[START MATERIAL FOR THIS EXERCISE]
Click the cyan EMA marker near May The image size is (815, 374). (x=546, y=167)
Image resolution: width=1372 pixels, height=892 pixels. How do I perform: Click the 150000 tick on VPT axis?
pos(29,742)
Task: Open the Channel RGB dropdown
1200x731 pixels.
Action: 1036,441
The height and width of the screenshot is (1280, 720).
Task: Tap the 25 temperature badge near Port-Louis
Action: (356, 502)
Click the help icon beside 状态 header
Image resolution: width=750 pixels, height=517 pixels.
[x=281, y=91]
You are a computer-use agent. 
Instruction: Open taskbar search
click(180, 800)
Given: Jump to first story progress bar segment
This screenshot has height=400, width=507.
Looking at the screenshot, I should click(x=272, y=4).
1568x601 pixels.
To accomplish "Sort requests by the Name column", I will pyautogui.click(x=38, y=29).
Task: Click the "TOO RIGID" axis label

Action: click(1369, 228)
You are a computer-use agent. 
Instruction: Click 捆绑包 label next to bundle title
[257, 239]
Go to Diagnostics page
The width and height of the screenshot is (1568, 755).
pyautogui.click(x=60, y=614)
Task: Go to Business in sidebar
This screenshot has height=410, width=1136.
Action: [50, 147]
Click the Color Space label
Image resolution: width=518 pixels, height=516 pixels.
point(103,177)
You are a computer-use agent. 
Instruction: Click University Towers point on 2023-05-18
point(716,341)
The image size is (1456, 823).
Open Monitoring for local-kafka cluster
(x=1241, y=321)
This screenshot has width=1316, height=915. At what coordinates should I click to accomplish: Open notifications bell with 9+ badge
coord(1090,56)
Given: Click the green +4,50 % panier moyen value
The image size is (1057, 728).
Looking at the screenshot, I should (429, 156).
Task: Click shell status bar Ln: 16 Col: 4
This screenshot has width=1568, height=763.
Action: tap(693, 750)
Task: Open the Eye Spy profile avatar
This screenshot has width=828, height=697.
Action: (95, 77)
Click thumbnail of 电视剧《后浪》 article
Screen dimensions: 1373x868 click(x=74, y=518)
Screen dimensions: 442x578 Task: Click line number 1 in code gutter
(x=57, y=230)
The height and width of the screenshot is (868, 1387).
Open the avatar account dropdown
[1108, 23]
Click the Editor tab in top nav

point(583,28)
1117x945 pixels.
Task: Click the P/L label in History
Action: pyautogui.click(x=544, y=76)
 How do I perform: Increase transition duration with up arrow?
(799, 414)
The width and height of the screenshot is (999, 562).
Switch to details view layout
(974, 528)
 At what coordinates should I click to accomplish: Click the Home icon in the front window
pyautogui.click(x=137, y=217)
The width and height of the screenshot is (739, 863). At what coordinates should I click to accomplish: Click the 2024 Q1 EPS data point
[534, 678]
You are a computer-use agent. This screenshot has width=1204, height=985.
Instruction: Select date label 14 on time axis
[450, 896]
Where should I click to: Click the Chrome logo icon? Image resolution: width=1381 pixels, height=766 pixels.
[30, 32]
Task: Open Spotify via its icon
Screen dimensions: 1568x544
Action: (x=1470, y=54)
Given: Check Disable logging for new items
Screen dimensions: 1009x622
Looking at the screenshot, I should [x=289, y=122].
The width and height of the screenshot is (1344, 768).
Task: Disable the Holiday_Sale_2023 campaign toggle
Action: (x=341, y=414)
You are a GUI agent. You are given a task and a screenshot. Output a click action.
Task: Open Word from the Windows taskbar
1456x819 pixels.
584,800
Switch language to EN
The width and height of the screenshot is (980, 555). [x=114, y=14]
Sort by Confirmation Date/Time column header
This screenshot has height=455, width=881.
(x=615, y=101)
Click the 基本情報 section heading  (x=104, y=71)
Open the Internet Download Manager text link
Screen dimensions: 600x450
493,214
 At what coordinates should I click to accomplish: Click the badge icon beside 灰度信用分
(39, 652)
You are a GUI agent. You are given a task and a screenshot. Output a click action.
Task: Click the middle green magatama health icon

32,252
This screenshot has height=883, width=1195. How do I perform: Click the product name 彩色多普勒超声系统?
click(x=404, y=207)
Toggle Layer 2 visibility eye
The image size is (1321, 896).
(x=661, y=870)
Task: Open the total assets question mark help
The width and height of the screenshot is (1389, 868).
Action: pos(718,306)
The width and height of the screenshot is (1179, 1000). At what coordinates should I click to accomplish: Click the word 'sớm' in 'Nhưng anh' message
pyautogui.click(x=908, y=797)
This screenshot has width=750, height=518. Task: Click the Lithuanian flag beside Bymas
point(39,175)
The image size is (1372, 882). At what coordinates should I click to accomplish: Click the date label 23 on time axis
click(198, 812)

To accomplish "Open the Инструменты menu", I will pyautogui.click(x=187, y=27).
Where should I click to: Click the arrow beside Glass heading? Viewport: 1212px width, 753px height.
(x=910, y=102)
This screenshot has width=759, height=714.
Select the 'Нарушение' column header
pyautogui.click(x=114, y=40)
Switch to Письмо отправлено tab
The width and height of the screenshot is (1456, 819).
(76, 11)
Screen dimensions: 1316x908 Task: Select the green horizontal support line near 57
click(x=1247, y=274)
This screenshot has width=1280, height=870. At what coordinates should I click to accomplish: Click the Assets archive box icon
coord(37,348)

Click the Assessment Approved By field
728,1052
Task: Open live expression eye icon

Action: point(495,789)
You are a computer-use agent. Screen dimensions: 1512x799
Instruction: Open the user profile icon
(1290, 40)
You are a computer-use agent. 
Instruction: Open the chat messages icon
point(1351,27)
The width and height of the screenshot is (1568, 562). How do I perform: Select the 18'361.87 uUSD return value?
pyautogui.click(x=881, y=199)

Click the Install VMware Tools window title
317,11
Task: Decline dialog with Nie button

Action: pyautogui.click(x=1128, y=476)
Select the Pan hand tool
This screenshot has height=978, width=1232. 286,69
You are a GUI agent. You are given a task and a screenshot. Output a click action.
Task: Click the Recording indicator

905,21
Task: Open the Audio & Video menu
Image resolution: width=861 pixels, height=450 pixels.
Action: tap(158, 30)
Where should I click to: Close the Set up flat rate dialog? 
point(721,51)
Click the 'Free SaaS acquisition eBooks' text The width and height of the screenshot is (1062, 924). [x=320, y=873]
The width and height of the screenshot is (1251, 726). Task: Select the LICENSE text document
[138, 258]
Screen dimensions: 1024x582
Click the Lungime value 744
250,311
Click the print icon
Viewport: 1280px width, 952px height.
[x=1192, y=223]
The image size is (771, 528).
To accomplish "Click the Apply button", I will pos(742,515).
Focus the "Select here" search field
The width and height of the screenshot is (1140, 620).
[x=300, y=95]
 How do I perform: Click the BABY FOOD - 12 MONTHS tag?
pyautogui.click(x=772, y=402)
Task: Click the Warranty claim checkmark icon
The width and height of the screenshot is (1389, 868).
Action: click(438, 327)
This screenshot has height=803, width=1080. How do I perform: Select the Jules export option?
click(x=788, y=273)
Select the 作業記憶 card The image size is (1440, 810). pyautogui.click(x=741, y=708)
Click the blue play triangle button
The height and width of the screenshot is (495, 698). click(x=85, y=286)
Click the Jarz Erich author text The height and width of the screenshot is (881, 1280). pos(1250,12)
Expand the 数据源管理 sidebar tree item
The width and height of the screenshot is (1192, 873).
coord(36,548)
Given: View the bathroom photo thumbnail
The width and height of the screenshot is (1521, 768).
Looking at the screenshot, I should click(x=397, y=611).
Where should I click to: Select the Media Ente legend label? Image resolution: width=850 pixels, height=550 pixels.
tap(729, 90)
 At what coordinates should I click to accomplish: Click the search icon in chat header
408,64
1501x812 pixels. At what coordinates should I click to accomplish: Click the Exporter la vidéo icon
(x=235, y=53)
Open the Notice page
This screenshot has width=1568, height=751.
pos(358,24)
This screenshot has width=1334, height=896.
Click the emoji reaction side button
[END MATERIAL FOR THIS EXERCISE]
- WRITTEN REQUEST
List every line above that contains the word "arrow".

- OUTPUT OF THE EXERCISE
 How do I perform: Increase transition duration with up arrow?
Where should I click to: Click the arrow beside Glass heading? Viewport: 1212px width, 753px height.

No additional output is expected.